» Consignes à suivre:
a: Réécrivez le passage du texte sur la pollution lumineuse qui commence par « Ces écarts s’expliquent » et se termine par « gare et l’Indre. », en remplaçant « radiance » par « luminance ».
b: Relevez toutes les communes nommées dans le texte sur la pollution lumineuse.

» Texte étudié:
* * *
Ces écarts s’expliquent par la précision de la donnée, les extinctions et/ou rénovations sur les communes, les dates différentes des sources. Cependant Châteauroux ressort toujours comme la commune avec la radiance la plus élevée derrière Tours.
Luojia
La donnée Luojia peut aussi être représentée sur le territoire du pays, comme le montre l’image ci-dessous. On note également une zone des valeurs les plus élevées (au-dessus de 200 nW/cm²/sr, tirant sur le noir) plus large sur Châteauroux que sur les grosses communes des départements limitrophes comme Poitiers, Châtellerault ou encore Saint-Amand-Montrond et Bourges. Cette zone correspond pour Châteauroux au centre-ville entre la gare et l’Indre.
Ces différences sont facilement visualisables sur la page internet du Cerema : https://cartagene.cerema.fr/portal/apps/dashboards/07c0494f288d476bb21fbda536730988.
Ces éléments semblent montrer que le secteur de Châteauroux émet plus de pollution lumineuse que des villes comparables alentours.
Dans la carte ci-dessous, vous pouvez utilisez l’outil rechercher (la loupe), pour rechercher le nom d’une commune et zoomer directement dessus.
* * *
» Données fournies:

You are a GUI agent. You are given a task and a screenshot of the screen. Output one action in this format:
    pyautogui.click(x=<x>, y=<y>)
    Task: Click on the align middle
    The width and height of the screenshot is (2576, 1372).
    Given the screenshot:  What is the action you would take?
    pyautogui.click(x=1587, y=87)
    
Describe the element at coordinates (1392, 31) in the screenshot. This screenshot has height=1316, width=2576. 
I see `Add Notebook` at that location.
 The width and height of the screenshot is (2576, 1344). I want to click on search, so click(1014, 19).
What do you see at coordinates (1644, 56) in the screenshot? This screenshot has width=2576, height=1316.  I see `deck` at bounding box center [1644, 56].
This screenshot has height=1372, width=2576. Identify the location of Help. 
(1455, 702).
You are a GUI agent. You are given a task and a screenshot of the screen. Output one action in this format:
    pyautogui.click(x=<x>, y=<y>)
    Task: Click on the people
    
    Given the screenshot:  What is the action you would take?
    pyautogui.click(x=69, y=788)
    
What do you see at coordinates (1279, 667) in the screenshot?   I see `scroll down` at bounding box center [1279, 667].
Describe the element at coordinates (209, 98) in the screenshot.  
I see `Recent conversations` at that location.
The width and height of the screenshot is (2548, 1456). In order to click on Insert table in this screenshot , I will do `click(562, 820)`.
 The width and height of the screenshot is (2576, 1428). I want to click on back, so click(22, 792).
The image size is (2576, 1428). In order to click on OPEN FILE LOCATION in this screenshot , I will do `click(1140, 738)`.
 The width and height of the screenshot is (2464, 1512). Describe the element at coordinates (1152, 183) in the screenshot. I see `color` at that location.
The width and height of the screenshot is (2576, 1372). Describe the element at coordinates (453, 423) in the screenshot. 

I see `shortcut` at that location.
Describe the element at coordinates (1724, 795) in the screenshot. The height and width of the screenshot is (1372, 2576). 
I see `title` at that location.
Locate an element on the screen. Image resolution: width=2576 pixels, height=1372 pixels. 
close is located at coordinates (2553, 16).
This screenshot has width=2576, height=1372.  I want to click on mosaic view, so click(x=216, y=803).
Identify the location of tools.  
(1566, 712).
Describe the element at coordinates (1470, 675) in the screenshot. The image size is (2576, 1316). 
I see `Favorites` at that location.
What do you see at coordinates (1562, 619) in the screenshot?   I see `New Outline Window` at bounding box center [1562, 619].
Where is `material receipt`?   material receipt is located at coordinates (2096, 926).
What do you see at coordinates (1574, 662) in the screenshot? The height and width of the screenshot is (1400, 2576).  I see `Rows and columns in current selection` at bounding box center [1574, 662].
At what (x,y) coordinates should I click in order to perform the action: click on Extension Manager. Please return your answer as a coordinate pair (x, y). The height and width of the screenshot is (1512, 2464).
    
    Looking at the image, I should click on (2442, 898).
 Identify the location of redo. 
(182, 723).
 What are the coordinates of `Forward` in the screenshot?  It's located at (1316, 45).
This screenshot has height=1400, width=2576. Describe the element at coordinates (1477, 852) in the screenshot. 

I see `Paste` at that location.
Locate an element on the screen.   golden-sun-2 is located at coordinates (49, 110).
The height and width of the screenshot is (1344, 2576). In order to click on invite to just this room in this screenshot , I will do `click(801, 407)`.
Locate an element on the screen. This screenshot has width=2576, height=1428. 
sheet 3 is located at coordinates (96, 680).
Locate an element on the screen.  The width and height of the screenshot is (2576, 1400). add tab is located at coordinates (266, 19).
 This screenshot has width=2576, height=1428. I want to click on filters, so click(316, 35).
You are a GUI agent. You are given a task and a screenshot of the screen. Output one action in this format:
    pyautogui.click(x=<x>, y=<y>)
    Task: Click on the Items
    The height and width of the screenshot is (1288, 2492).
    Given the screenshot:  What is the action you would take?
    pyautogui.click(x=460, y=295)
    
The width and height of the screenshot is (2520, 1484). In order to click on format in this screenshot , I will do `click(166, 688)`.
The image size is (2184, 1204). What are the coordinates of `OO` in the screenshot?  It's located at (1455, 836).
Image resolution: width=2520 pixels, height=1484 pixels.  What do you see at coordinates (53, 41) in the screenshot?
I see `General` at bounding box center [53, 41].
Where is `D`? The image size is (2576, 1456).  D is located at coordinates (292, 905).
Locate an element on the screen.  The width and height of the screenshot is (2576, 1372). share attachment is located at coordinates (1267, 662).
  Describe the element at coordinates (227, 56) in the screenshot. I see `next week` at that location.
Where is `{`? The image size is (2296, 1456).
* * *
» Corrigé de l'exercice:
a:
Ces écarts s’expliquent par la précision de la donnée, les extinctions et/ou rénovations sur les communes, les dates différentes des sources. Cependant Châteauroux ressort toujours comme la commune avec la luminance la plus élevée derrière Tours.
Luojia
La donnée Luojia peut aussi être représentée sur le territoire du pays, comme le montre l’image ci-dessous. On note également une zone des valeurs les plus élevées (au-dessus de 200 nW/cm²/sr, tirant sur le noir) plus large sur Châteauroux que sur les grosses communes des départements limitrophes comme Poitiers, Châtellerault ou encore Saint-Amand-Montrond et Bourges. Cette zone correspond pour Châteauroux au centre-ville entre la gare et l’Indre.

b: Châteauroux, Tours, Poitiers, Châtellerault, Saint-Amand-Montrond, Bourges